The video analytics market is all set to snowball in the coming years. According to a report from Memoori, significant advances in semiconductor architecture that have enabled better use of deep learning and machine learning algorithms could drive this market.
The global traffic management market size is expected to grow from US$ 30.6 billion in 2019 to $57.9 billion by 2024, at CAGR of 13.6 percent, according to a report from MarketsandMarkets. The increased use of surveillance technology in traffic management is set to boost the use of video analytics in this segment.
In this article, we take a look at some of the latest features in video analytics for traffic management and surveillance, their benefits, best practices, and hardware requirements.
Video analytics has a major role to play in the management of traffic, and enforcement of road rules for passenger and pedestrian safety. Traffic surveillance cameras have become ubiquitous in most major cities and highways worldwide, and footage from these are the perfect raw material for today's intelligent video analytic solutions.
Over the last two years, rapid developments in this segment have led to more and more sophisticated algorithms and efficient applications. Algorithms have evolved to automate many processes that can help law enforcement agencies to ensure vehicles adhere to regulations and immediately know if there are accidents or other mishaps.
Average speed ANPR
According to Ranjith Parakkal, CEO of
Uncanny Vision, a critical feature that has become quite useful to law enforcement in the recent times is Average Speed ANPR.
"Earlier, detection of overs-speeding vehicles was based on the recording of spot speed that speed radars would capture," Parakkal said. "But this is a system that drivers can easily beat once they know where the speed radars are installed. You can slow down your vehicle close to the speed radar and accelerate after the device. Average Speed ANPR works using road signs/gantries or speed detectors with cameras that are placed at short intervals like every three kilometers or so. As a vehicle drives through this stretch, every camera captures its number plate. The system then calculates the time the vehicle took to cover the distance between two cameras, to find an average speed. This is a perfectly accurate and fool-proof system with no possibility for error."
However, this solution relies heavily on the accuracy of the number plate recognition. If the ALPR system is not reliable, the overall performance of the system decreases. Some experts have also pointed out that this system is a bit more challenging to enforce a law compared to peak speed detection radars since the latter offers a straightforward result that cannot be questioned.
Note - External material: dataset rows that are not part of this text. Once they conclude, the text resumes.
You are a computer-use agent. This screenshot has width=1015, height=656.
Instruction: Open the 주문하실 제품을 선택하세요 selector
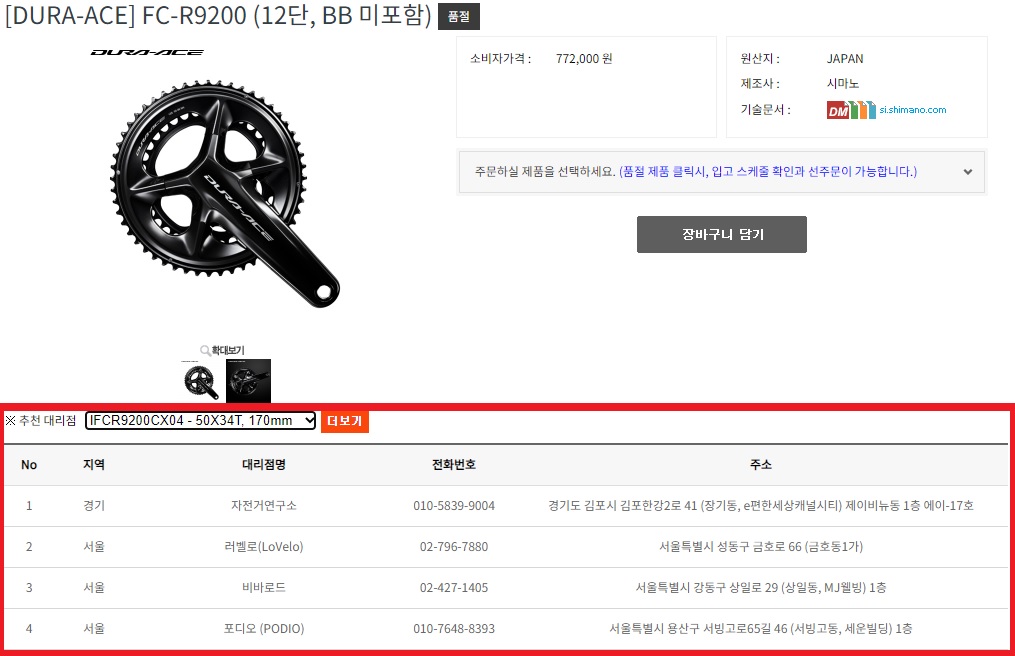pyautogui.click(x=722, y=172)
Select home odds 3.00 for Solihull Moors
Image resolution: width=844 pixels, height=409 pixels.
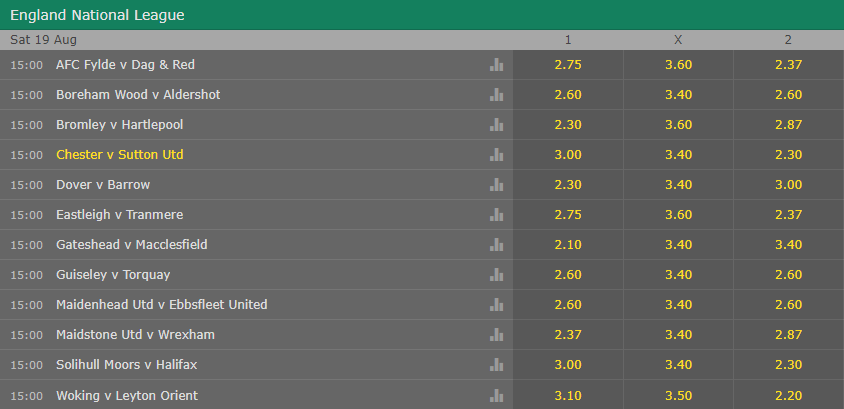[568, 365]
"The problem is legislation," explained Jermain Santoya, Industry Marketing Manager at
Genetec. "The reason spot detection is used so much now is, at least in North America, you need to prove that a person was speeding to issue a ticket. With radar, you have a way of knowing that the person was going over the speed limit. However, with an analytic solution, it is a little bit blurrier, with so many different factors and sensors. We will then have to reach a point where the legislation is comfortable to say this is enough proof to issue a ticket to someone and punish them for speeding."
In short, it's about where we are in terms of technology and where we are in terms of its acceptance.
Mobile phone usage detection
Video analytics based on footage from surveillance cameras installed on highways and other roads are also useful in detecting if the person driving a vehicle is holding a mobile phone and using it. Many countries have regulations that prohibit the use of mobile phones while driving, although using them with handsfree or the speaker system is allowed in some places.
Parakkal said that this solution is a bit tricky as the glare of the windshield during the daytime could adversely affect the system's accuracy. However, it would work more efficiently in the night, with IR cameras that can see inside the car. The adoption of this feature is not yet widespread, as it is rather new.
ALPR-based parking
Before, when a vehicle drove up to a boom barrier, access to the parking lot would be granted using a contact-based or contactless RFID readers. But now license plate-based access control is increasingly becoming popular. License plates are unique identities, and if the system can recognize them, there is no need for another ID. This can work in paid parking spaces as well if the license plate is attached to digital wallets.
"The main advantage is that you can do away with the hassles of RFID tags and their distribution," Parakkal said. "But the benefits don't end there. This system can help in visitor management by providing access to a visitor's car after its license number is entered into the system."
Seat-belts and other violations
Seatbelts are integral to road safety, but there are many instances where drivers and passengers choose not to wear them. Like the mobile phone-usage detection feature, this also requires cameras to capture visuals of a vehicle's interior, and hence the glare from sunlight could hurt accuracy levels. However, such algorithms are evolving quickly, and we may soon see better results in the coming years.
Istik Kattan, CEO of
Agent Video Intelligence, pointed out that these features are relatively new, having entered the market in the last two years or so. According to him, apart from what is already mentioned, AI-based vehicle classification ( ability to make a distinction between various types of groups of vehicles and derive alerts / statistical analysis tied to specific vehicle classes) and traffic violation detection (double parking, parking in prohibited locations, passenger vehicle in public transport lane, turning from the wrong lane, etc.) are also becoming popular now.